- Exercise instructions:
Copy out the entries below, swapping each "GUI agent" for "screen agent" and leaving every other word as it is.

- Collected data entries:
-.-.-

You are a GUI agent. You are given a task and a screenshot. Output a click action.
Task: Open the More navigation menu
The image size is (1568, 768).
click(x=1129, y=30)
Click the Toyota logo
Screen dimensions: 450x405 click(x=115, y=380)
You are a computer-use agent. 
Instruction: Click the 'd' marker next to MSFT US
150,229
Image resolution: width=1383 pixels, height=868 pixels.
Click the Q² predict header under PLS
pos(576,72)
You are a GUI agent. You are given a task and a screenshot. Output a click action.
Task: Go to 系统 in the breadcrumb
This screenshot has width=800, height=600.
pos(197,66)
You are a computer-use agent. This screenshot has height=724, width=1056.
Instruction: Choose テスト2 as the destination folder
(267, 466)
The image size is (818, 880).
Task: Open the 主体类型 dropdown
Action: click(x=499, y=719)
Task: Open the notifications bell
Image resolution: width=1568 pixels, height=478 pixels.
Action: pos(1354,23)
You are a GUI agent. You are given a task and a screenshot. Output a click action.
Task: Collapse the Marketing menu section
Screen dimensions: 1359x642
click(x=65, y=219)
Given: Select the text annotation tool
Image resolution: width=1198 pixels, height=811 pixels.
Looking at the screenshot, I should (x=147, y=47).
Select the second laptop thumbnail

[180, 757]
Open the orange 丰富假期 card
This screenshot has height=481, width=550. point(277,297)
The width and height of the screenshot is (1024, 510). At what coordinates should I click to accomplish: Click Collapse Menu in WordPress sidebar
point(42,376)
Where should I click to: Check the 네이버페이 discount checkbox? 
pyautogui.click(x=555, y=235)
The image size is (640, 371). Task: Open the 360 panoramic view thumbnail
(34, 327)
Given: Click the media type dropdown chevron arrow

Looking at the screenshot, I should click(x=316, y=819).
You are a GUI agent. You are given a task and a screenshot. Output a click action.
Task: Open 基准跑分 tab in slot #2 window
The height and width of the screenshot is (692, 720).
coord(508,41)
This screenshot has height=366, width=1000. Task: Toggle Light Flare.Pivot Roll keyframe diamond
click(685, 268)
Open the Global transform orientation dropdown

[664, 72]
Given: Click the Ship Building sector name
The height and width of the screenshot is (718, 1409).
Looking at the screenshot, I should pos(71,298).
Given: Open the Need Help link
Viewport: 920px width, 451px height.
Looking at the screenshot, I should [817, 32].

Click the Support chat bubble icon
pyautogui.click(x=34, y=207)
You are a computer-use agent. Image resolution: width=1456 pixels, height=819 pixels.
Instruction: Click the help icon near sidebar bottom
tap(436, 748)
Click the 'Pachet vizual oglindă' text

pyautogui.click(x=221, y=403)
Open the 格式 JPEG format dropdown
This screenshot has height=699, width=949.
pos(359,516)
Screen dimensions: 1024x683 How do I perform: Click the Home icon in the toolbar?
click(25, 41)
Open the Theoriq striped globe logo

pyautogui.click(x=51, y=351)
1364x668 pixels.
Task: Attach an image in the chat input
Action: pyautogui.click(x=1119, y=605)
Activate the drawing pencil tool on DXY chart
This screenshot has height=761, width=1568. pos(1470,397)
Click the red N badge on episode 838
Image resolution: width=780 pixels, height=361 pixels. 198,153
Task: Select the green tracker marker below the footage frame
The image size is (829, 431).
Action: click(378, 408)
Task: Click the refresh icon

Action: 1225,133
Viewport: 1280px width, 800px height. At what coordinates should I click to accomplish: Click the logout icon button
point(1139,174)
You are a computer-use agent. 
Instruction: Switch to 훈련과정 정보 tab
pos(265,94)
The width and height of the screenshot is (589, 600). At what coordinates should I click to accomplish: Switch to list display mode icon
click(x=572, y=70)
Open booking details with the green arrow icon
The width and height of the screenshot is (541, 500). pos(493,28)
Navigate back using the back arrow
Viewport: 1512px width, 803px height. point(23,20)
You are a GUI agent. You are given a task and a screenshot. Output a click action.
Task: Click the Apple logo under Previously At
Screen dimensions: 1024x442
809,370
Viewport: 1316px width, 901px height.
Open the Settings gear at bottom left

-.-.-

- Task answer:
You are a screen agent. You are given a task and a screenshot. Output a click action.
Task: Open the More navigation menu
The image size is (1568, 768).
click(x=1129, y=30)
Click the Toyota logo
Screen dimensions: 450x405 click(x=115, y=380)
You are a computer-use agent. 
Instruction: Click the 'd' marker next to MSFT US
150,229
Image resolution: width=1383 pixels, height=868 pixels.
Click the Q² predict header under PLS
pos(576,72)
You are a screen agent. You are given a task and a screenshot. Output a click action.
Task: Go to 系统 in the breadcrumb
This screenshot has width=800, height=600.
pos(197,66)
You are a computer-use agent. This screenshot has height=724, width=1056.
Instruction: Choose テスト2 as the destination folder
(267, 466)
The image size is (818, 880).
Task: Open the 主体类型 dropdown
Action: click(x=499, y=719)
Task: Open the notifications bell
Image resolution: width=1568 pixels, height=478 pixels.
Action: pos(1354,23)
You are a screen agent. You are given a task and a screenshot. Output a click action.
Task: Collapse the Marketing menu section
Screen dimensions: 1359x642
click(x=65, y=219)
Given: Select the text annotation tool
Image resolution: width=1198 pixels, height=811 pixels.
Looking at the screenshot, I should (x=147, y=47).
Select the second laptop thumbnail

[180, 757]
Open the orange 丰富假期 card
This screenshot has height=481, width=550. point(277,297)
The width and height of the screenshot is (1024, 510). At what coordinates should I click to accomplish: Click Collapse Menu in WordPress sidebar
point(42,376)
Where should I click to: Check the 네이버페이 discount checkbox? 
pyautogui.click(x=555, y=235)
The image size is (640, 371). Task: Open the 360 panoramic view thumbnail
(34, 327)
Given: Click the media type dropdown chevron arrow

Looking at the screenshot, I should click(x=316, y=819).
You are a screen agent. You are given a task and a screenshot. Output a click action.
Task: Open 基准跑分 tab in slot #2 window
The height and width of the screenshot is (692, 720).
coord(508,41)
This screenshot has height=366, width=1000. Task: Toggle Light Flare.Pivot Roll keyframe diamond
click(685, 268)
Open the Global transform orientation dropdown

[664, 72]
Given: Click the Ship Building sector name
The height and width of the screenshot is (718, 1409).
Looking at the screenshot, I should pos(71,298).
Given: Open the Need Help link
Viewport: 920px width, 451px height.
Looking at the screenshot, I should [817, 32].

Click the Support chat bubble icon
pyautogui.click(x=34, y=207)
You are a computer-use agent. Image resolution: width=1456 pixels, height=819 pixels.
Instruction: Click the help icon near sidebar bottom
tap(436, 748)
Click the 'Pachet vizual oglindă' text

pyautogui.click(x=221, y=403)
Open the 格式 JPEG format dropdown
This screenshot has height=699, width=949.
pos(359,516)
Screen dimensions: 1024x683 How do I perform: Click the Home icon in the toolbar?
click(25, 41)
Open the Theoriq striped globe logo

pyautogui.click(x=51, y=351)
1364x668 pixels.
Task: Attach an image in the chat input
Action: pyautogui.click(x=1119, y=605)
Activate the drawing pencil tool on DXY chart
This screenshot has height=761, width=1568. pos(1470,397)
Click the red N badge on episode 838
Image resolution: width=780 pixels, height=361 pixels. 198,153
Task: Select the green tracker marker below the footage frame
The image size is (829, 431).
Action: click(378, 408)
Task: Click the refresh icon

Action: 1225,133
Viewport: 1280px width, 800px height. At what coordinates should I click to accomplish: Click the logout icon button
point(1139,174)
You are a computer-use agent. 
Instruction: Switch to 훈련과정 정보 tab
pos(265,94)
The width and height of the screenshot is (589, 600). At what coordinates should I click to accomplish: Switch to list display mode icon
click(x=572, y=70)
Open booking details with the green arrow icon
The width and height of the screenshot is (541, 500). pos(493,28)
Navigate back using the back arrow
Viewport: 1512px width, 803px height. point(23,20)
You are a screen agent. You are given a task and a screenshot. Output a click action.
Task: Click the Apple logo under Previously At
Screen dimensions: 1024x442
809,370
Viewport: 1316px width, 901px height.
Open the Settings gear at bottom left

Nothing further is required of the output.